::: Task material

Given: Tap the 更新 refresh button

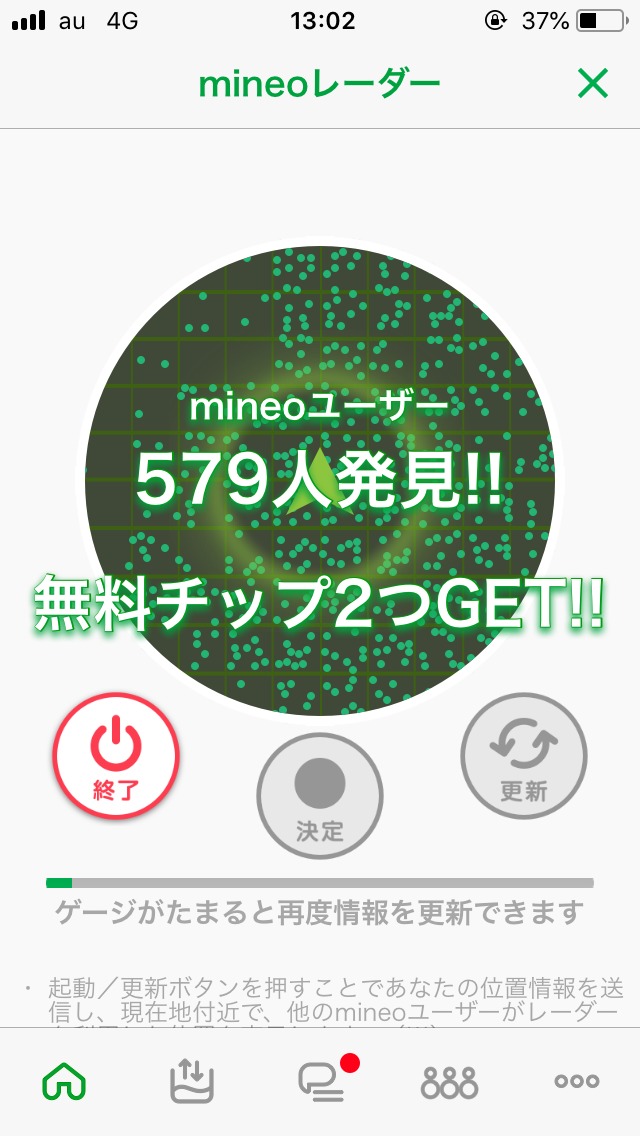Looking at the screenshot, I should [523, 757].
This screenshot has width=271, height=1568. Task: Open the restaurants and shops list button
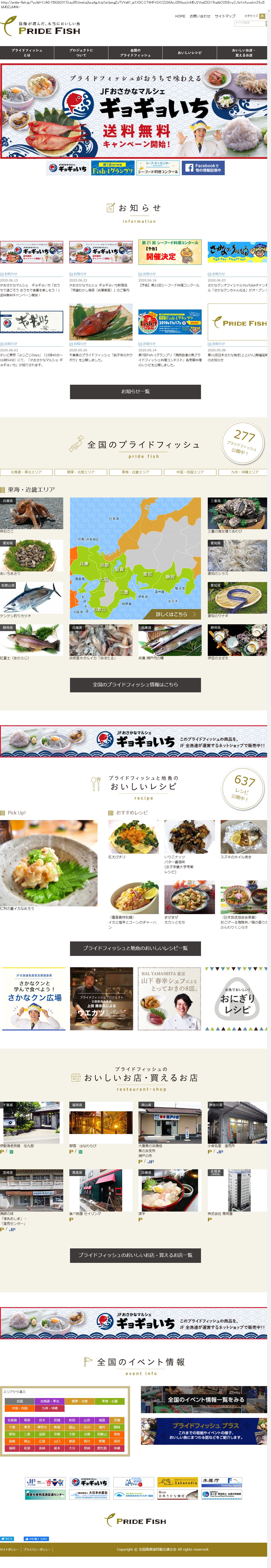(135, 1254)
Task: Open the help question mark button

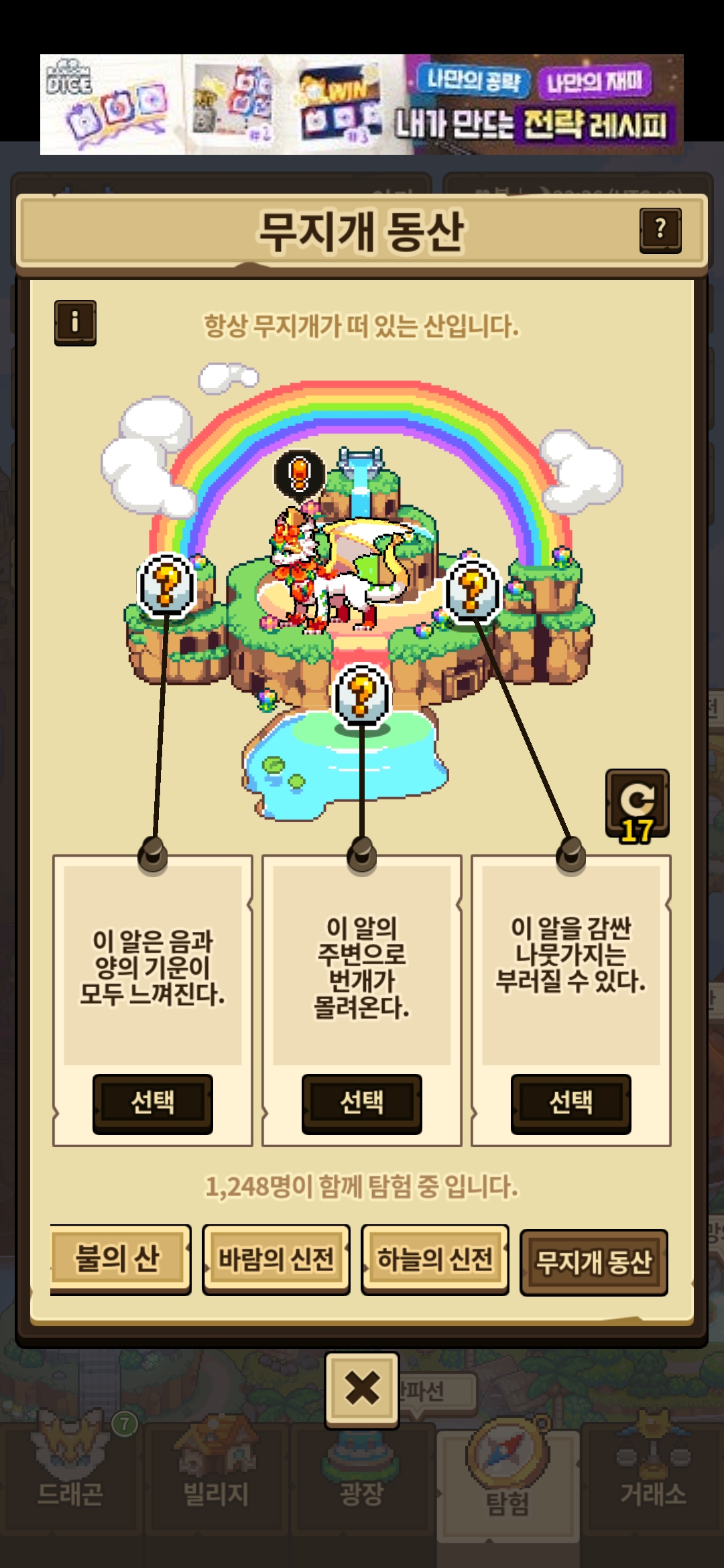Action: (x=660, y=230)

::::::

## [What the task requires]
Render the text lines of all the entries above as a JSON list of strings, one string per line, leaving out blank lines and the pictures.

## [The solution]
[
  "Given: Tap the 更新 refresh button",
  "Looking at the screenshot, I should [523, 757].",
  "This screenshot has width=271, height=1568. Task: Open the restaurants and shops list button",
  "(135, 1254)",
  "Task: Open the help question mark button",
  "Action: (x=660, y=230)"
]